Bayard Rustin (/ˈbaɪərd/; March 17, 1912 – August 24, 1987) was an American leader in social movements for civil rights, socialism, nonviolence, and gay rights.
When you're wrong, you're wrong. But when you're right, you're wrong anyhow.
People will never fight for your freedom if you have not given evidence that you are prepared to fight for it yourself.
I believe there are certain types of movements which cannot be married.
Gays are beginning to realize what blacks learned long ago: Unless you are out here fighting for yourself then nobody else will help you. I think the gay community has a moral obligation to continue the fight.
When I say I love Eastland, it sounds preposterous a man who brutalizes people. But you love him or you wouldn't be here. You're going to Mississippi to create social change and you love Eastland in your desire to create conditions which will redeem his children. Loving your enemy is manifest in putting your arms not around the man but around the social situation, to take power from those who misuse it at which point they can become human too.
If we desire a society in which men are brothers, then we must act towards one another with brotherhood. If we can build such a society, then we would have achieved the ultimate goal of human freedom.
Every gay who is in the closet is ultimately a threat to the freedom of gays. I don't want to seem intolerant to them and I think we have to say that to them with a great deal of affection, but remaining in the closet is the other side of the prejudice against gays. Because until you challenge it, you are not playing an active role in fighting it.
Every indifference to prejudice is suicide because, if I don’t fight all bigotry, bigotry itself will be strengthened and, sooner or later, it will return on me.

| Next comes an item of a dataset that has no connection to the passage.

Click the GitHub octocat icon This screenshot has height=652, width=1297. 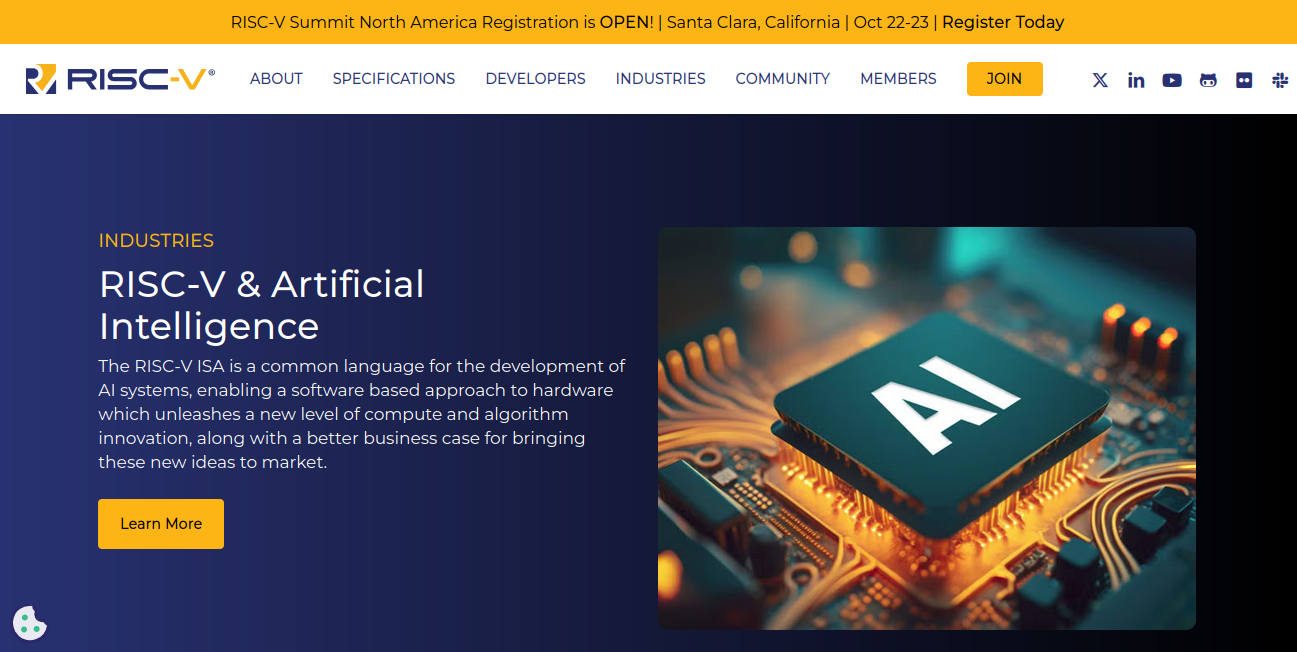pos(1208,80)
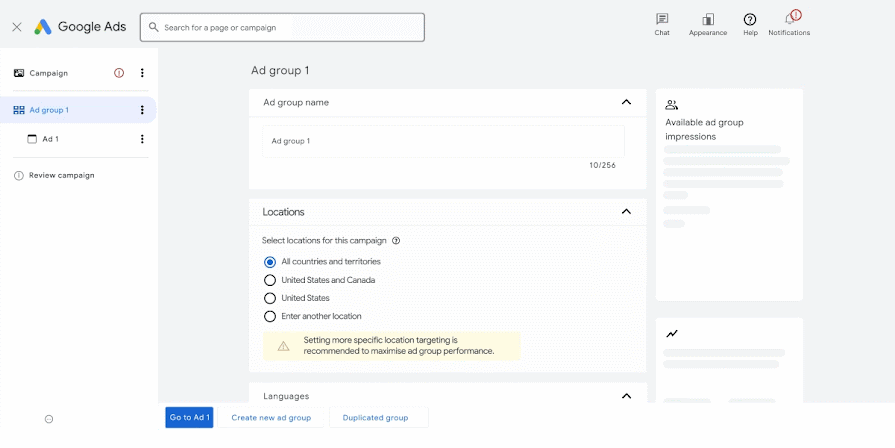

Twenty-five, 30 years ago, the barometer of human rights in the United States were black people. That is no longer true. The barometer for judging the character of people in regard to human rights is now those who consider themselves gay, homosexual, lesbian.
When an individual is protesting society's refusal to acknowledge his dignity as a human being, his very act of protest confers dignity on him.
The organizers and perpetuators of segregation are as much the enemy of America as any foreign invader.
If we desire a society without discrimination, then we must not discriminate against anyone in the process of building this society. If we desire a society that is democratic, then democracy must become a means as well as an end.
The Journey of Reconciliation was organized not only to devise techniques for eliminating Jim Crow in travel, but also as a training ground for similar peaceful projects against discrimination in such major areas as employment and in the armed services.
If I do not fight bigotry wherever it is, bigotry is thereby strengthened. And to the degree that it is strengthened, it will, thereby, have the power to turn on me.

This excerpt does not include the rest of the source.